■ Task details: Copy out all lines of the records in which the word "agent" appears.

════════════════

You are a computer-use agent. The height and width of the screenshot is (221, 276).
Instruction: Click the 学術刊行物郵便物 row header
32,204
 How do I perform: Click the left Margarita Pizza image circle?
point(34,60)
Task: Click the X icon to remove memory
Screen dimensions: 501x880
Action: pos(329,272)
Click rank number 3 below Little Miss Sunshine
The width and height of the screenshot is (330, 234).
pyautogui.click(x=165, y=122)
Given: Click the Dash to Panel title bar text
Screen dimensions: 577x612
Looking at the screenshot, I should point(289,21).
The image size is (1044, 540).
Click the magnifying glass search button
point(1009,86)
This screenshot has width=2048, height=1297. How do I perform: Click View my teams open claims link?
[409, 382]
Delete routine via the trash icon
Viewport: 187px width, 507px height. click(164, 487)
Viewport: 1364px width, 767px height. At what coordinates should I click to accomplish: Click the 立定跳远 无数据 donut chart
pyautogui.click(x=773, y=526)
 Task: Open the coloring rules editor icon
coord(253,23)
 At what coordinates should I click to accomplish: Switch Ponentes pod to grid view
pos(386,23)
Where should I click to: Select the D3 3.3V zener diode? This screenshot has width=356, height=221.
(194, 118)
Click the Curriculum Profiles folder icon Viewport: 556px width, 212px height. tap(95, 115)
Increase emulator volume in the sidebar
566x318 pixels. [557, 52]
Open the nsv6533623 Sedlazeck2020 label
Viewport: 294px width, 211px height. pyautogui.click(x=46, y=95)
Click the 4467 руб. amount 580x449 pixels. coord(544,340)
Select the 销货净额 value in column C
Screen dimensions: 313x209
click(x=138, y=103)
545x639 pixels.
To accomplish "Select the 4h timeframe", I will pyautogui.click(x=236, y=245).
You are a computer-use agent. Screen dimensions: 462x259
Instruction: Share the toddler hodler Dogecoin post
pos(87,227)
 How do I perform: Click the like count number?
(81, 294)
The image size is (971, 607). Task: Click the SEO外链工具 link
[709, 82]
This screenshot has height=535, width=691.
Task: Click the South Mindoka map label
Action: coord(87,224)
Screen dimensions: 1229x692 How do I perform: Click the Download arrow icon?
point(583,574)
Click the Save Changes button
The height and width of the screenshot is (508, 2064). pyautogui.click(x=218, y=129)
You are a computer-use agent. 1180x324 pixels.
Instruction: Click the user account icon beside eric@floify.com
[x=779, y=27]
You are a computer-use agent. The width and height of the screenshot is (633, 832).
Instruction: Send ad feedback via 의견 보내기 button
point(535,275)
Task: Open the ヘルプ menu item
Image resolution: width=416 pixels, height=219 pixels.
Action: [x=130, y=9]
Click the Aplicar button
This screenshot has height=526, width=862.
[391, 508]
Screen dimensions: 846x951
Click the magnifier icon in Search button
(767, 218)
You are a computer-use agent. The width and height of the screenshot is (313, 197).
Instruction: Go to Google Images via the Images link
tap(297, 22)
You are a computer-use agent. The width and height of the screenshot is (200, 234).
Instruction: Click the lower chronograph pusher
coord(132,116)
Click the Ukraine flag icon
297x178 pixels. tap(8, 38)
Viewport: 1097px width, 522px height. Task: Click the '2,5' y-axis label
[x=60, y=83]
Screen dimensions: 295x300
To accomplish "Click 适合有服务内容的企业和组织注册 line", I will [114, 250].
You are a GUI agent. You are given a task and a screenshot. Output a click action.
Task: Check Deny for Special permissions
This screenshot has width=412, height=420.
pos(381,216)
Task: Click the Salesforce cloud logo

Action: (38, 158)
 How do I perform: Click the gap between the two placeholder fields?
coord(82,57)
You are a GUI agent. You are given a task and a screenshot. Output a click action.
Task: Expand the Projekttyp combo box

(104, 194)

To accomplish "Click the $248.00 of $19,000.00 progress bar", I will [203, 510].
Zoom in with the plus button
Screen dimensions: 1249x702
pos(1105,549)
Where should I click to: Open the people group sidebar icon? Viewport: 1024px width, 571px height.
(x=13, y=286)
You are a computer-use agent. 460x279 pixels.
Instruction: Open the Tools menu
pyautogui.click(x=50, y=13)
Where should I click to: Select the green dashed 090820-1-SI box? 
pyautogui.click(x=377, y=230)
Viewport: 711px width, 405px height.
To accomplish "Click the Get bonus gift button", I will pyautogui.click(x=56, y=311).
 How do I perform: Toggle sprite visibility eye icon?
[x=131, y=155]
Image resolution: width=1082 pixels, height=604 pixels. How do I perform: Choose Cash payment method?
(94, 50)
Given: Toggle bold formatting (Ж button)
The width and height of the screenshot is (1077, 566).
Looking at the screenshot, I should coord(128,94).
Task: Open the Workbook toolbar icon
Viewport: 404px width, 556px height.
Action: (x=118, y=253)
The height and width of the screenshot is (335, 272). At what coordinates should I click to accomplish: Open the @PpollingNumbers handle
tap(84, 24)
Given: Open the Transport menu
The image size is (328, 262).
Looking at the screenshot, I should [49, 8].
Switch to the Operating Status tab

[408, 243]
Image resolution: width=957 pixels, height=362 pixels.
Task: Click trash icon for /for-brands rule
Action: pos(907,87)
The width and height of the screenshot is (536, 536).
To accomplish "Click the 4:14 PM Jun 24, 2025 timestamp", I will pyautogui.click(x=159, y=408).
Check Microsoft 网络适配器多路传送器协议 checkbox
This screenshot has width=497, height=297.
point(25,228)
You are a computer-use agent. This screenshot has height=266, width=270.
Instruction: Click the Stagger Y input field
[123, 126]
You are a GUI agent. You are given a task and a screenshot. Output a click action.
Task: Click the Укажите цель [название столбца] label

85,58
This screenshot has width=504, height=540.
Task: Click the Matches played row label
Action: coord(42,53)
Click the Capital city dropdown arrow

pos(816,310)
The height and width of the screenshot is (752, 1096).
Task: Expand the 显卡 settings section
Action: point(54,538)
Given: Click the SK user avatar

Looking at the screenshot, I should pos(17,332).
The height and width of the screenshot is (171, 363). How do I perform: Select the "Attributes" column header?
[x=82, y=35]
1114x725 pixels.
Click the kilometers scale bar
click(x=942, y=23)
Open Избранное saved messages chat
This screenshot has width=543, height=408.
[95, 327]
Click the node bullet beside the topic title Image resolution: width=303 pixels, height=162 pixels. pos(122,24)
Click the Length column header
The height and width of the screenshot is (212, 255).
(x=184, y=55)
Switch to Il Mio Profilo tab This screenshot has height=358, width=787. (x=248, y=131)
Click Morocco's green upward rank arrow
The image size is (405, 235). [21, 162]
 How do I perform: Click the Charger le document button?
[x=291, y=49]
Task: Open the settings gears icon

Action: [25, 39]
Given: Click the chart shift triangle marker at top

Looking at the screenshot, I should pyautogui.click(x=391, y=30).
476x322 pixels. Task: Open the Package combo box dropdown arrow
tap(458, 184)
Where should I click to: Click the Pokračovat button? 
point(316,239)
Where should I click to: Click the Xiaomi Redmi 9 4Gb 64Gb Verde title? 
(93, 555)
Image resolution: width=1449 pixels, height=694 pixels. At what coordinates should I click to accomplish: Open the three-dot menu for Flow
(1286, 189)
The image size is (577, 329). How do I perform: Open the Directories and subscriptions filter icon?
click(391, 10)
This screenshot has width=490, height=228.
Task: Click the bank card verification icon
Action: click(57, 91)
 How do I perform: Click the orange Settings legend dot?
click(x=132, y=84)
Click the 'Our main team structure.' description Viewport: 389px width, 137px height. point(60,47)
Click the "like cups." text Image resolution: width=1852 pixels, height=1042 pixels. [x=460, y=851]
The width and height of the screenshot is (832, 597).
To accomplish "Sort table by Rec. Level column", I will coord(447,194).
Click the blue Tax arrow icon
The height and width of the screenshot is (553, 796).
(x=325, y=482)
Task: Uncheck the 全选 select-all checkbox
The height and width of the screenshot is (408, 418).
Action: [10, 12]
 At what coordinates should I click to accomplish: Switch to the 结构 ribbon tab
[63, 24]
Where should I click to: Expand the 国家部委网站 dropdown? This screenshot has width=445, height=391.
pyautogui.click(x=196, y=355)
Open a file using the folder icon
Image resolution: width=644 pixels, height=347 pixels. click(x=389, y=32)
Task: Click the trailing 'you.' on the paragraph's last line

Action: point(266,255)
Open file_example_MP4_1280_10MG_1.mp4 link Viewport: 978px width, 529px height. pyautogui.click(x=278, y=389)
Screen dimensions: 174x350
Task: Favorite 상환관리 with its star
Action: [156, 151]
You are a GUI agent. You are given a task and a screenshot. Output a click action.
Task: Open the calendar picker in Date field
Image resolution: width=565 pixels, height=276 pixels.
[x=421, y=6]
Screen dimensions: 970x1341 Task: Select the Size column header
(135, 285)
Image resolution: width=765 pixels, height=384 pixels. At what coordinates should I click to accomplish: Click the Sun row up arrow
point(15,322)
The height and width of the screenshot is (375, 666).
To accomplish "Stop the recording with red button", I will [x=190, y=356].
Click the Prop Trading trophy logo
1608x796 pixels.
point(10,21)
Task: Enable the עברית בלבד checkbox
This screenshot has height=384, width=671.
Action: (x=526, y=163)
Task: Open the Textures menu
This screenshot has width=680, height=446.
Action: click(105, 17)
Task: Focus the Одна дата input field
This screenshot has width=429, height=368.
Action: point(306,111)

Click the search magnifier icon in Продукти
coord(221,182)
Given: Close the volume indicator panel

════════════════

■ Reply to the exercise:
You are a computer-use agent. The height and width of the screenshot is (221, 276).
You are a computer-use agent. Screen dimensions: 462x259
You are a computer-use agent. 1180x324 pixels.
You are a computer-use agent. The width and height of the screenshot is (633, 832).
You are a computer-use agent. The width and height of the screenshot is (313, 197).
You are a computer-use agent. The width and height of the screenshot is (200, 234).
You are a GUI agent. You are given a task and a screenshot. Output a click action.
You are a GUI agent. You are given a task and a screenshot. Output a click action.
You are a computer-use agent. 460x279 pixels.
You are a computer-use agent. This screenshot has height=266, width=270.
You are a GUI agent. You are given a task and a screenshot. Output a click action.
You are a GUI agent. You are given a task and a screenshot. Output a click action.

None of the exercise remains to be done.